● Aim: Reproduce verbatim the part of the records that opens with the line containing "Where should I click to: Click the Year" and closes with the line containing "The height and width of the screenshot is (1174, 1444).", including both of those lines.
Start of Data lines
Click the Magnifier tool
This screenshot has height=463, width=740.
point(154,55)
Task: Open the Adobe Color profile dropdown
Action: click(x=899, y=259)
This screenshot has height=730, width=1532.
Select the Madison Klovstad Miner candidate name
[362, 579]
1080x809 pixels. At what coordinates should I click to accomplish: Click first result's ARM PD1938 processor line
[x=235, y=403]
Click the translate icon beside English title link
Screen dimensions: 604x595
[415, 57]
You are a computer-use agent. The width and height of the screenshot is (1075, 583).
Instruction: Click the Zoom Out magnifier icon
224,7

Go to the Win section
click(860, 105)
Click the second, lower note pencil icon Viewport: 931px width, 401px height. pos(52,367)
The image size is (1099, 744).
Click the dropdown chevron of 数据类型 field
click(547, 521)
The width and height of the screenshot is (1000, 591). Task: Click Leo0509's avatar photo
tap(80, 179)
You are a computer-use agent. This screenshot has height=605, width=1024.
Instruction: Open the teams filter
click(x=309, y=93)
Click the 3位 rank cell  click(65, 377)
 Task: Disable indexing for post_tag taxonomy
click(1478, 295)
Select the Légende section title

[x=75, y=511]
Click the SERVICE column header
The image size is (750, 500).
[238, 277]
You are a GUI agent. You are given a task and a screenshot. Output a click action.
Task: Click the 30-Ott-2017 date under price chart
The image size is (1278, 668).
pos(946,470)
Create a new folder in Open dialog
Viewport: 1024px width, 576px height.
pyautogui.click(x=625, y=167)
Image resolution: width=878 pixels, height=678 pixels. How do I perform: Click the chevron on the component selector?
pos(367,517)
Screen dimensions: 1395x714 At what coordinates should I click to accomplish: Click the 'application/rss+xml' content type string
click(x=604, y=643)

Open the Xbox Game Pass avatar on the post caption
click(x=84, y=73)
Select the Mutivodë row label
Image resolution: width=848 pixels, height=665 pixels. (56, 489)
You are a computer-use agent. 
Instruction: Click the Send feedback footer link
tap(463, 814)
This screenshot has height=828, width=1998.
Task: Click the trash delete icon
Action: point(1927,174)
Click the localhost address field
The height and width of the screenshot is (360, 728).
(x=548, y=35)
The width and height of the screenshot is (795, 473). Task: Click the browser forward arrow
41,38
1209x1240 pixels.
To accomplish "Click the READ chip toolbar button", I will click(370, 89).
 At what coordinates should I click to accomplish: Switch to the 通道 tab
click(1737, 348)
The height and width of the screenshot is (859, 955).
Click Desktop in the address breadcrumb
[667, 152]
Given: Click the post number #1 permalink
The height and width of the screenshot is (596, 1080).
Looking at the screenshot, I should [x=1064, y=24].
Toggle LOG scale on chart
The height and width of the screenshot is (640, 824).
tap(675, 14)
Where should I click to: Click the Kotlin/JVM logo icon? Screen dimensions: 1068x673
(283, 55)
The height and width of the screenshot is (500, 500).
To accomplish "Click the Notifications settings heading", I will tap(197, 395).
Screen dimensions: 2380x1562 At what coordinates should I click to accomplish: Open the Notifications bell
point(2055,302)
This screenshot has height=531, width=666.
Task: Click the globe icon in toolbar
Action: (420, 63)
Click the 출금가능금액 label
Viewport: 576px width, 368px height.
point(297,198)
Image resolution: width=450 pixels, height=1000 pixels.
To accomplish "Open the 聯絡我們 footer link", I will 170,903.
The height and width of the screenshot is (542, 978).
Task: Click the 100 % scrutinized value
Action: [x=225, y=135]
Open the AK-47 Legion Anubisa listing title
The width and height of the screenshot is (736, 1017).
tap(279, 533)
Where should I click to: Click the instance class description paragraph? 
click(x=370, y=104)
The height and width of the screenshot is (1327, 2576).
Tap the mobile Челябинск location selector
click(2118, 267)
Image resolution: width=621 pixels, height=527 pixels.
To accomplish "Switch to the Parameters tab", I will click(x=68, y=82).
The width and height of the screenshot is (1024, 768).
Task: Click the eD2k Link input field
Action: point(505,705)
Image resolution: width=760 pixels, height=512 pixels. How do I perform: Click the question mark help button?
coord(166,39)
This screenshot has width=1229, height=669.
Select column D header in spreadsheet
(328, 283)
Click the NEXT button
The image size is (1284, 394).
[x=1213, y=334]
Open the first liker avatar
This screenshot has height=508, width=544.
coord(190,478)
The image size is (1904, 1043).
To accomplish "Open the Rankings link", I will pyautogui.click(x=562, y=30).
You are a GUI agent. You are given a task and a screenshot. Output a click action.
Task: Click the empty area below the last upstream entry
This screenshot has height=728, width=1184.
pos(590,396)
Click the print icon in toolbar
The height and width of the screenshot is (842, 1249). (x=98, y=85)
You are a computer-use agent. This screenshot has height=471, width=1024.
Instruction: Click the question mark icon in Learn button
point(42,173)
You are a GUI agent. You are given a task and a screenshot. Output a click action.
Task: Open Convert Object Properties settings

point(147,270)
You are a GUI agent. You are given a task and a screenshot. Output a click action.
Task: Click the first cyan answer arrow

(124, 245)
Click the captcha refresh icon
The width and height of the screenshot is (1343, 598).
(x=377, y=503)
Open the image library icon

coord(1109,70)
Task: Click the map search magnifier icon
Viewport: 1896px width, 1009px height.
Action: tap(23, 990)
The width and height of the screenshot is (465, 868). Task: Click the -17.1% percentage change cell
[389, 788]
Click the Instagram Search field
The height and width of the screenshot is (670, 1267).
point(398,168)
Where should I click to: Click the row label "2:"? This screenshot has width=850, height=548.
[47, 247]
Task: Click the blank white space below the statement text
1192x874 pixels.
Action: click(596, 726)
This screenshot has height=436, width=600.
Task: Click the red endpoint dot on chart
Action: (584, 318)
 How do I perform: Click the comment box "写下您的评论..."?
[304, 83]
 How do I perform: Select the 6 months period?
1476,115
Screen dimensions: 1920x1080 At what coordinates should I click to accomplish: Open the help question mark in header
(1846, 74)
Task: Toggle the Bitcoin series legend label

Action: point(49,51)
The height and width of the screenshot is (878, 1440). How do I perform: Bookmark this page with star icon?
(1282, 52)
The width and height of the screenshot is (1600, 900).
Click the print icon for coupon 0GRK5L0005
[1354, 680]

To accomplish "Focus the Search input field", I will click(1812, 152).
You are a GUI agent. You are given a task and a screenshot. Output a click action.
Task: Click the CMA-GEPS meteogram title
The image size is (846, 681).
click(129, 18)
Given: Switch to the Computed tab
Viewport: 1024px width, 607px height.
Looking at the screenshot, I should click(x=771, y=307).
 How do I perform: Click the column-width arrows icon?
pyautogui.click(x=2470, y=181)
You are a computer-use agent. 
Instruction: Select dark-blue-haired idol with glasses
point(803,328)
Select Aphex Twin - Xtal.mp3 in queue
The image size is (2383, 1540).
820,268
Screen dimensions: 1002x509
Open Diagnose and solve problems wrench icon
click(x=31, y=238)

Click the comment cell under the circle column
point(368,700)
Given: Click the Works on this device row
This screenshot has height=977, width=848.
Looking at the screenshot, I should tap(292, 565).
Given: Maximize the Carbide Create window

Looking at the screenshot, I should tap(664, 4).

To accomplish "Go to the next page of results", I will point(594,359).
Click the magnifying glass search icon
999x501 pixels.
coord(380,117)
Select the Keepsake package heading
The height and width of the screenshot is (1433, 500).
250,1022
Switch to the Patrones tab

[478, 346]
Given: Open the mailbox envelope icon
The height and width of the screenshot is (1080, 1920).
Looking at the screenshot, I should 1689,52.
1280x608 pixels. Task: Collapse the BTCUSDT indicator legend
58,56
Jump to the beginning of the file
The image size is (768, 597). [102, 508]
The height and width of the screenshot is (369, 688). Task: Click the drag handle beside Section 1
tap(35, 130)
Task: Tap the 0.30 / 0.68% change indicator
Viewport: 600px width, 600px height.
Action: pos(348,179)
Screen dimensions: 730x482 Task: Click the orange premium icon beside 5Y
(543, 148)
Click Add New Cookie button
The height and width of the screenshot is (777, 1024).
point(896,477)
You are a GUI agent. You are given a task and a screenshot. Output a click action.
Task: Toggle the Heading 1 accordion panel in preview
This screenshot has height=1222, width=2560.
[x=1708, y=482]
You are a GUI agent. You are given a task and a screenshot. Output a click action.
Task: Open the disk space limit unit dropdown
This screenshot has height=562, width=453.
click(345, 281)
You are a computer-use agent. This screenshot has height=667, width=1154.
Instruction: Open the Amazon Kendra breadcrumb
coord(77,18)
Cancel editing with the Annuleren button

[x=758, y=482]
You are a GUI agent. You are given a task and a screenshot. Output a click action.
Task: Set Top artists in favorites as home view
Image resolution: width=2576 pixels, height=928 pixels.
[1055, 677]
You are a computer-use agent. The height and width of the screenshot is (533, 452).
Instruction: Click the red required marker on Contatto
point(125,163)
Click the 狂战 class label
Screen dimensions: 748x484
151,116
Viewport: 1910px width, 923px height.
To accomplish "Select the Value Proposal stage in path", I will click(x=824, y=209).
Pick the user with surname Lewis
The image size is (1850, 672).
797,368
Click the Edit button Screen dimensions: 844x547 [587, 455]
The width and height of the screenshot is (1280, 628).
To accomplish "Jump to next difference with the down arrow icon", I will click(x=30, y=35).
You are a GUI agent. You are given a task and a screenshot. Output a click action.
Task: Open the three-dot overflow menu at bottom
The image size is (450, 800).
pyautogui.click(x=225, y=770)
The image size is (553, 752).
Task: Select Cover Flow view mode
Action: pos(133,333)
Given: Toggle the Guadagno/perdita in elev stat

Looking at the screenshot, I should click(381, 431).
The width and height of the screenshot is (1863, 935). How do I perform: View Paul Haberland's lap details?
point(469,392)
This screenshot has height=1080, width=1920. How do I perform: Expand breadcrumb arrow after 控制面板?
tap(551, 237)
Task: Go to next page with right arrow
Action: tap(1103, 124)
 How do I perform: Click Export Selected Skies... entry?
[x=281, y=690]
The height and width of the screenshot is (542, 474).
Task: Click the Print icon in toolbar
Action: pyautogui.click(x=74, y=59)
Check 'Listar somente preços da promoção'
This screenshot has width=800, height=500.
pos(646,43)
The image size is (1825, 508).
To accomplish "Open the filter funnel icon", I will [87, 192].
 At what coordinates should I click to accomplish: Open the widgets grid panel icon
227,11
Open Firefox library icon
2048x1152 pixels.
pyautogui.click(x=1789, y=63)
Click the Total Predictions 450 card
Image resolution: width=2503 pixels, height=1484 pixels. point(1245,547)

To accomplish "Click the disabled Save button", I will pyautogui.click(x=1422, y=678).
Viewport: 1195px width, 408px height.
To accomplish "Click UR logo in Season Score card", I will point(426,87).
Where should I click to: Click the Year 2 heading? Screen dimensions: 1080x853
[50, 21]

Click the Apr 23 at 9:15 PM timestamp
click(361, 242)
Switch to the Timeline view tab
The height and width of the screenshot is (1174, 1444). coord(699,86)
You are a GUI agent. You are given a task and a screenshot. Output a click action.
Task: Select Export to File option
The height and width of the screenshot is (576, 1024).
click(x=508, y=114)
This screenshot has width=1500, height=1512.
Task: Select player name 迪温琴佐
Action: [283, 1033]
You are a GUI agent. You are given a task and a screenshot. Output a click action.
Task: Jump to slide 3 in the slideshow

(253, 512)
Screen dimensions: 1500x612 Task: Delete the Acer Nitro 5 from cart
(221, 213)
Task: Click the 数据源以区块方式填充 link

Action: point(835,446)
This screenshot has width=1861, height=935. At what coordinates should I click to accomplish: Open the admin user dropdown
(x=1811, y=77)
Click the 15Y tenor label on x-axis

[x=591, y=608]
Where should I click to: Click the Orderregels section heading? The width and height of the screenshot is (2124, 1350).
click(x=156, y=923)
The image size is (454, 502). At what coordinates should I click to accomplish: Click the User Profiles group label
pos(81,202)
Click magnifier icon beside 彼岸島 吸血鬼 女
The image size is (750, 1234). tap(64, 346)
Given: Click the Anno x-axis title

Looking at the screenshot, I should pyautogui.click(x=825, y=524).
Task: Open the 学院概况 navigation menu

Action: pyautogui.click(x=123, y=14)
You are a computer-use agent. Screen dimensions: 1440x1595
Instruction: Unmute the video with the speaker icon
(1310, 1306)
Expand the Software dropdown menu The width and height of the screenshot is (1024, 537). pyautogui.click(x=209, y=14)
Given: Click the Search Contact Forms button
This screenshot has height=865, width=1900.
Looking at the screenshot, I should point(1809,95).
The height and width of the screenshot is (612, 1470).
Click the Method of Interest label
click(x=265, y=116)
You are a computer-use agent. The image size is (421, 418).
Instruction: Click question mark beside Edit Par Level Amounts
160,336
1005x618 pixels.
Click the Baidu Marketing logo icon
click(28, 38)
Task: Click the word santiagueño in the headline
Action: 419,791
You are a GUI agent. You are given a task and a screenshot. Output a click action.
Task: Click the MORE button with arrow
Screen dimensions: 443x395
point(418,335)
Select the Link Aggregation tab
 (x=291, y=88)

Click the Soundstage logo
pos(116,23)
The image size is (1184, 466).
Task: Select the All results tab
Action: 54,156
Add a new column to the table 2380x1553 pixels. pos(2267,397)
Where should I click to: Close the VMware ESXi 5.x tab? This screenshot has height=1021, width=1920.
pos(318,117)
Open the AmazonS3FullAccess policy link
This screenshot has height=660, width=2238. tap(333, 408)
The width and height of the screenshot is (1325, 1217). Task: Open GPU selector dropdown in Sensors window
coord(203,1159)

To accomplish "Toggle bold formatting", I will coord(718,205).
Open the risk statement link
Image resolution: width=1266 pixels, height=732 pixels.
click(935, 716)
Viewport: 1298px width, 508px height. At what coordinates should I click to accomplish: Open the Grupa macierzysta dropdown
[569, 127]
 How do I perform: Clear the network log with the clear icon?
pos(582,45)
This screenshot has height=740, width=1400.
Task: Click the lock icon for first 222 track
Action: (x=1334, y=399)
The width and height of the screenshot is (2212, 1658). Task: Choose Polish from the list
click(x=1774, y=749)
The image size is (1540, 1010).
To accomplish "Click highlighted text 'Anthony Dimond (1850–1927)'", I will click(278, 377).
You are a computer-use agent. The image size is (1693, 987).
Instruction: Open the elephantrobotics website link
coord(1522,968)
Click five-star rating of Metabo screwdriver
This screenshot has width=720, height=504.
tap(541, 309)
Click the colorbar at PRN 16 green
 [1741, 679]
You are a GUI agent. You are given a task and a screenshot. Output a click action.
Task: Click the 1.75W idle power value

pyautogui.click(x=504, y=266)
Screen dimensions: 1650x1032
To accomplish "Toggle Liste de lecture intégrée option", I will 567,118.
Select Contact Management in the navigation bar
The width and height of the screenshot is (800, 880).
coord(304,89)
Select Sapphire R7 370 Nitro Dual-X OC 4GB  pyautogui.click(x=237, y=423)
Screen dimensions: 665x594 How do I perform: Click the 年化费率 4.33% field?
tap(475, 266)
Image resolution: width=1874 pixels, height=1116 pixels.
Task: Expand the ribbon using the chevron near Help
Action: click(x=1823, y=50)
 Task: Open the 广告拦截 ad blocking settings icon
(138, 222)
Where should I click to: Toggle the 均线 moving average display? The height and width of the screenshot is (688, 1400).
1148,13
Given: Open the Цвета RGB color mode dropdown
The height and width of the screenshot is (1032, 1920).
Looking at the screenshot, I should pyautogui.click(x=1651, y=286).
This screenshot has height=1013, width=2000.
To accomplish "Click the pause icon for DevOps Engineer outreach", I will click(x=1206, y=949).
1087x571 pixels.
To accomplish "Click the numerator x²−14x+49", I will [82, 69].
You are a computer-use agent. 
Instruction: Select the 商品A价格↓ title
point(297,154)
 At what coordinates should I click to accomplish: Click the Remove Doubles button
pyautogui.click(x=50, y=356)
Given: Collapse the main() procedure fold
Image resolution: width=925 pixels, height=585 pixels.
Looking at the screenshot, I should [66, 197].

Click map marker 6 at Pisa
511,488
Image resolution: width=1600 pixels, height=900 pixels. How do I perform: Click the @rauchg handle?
End of Data lines
● Finished task:
Where should I click to: Click the Year 2 heading? Screen dimensions: 1080x853
[50, 21]

Click the Apr 23 at 9:15 PM timestamp
click(361, 242)
Switch to the Timeline view tab
The height and width of the screenshot is (1174, 1444). coord(699,86)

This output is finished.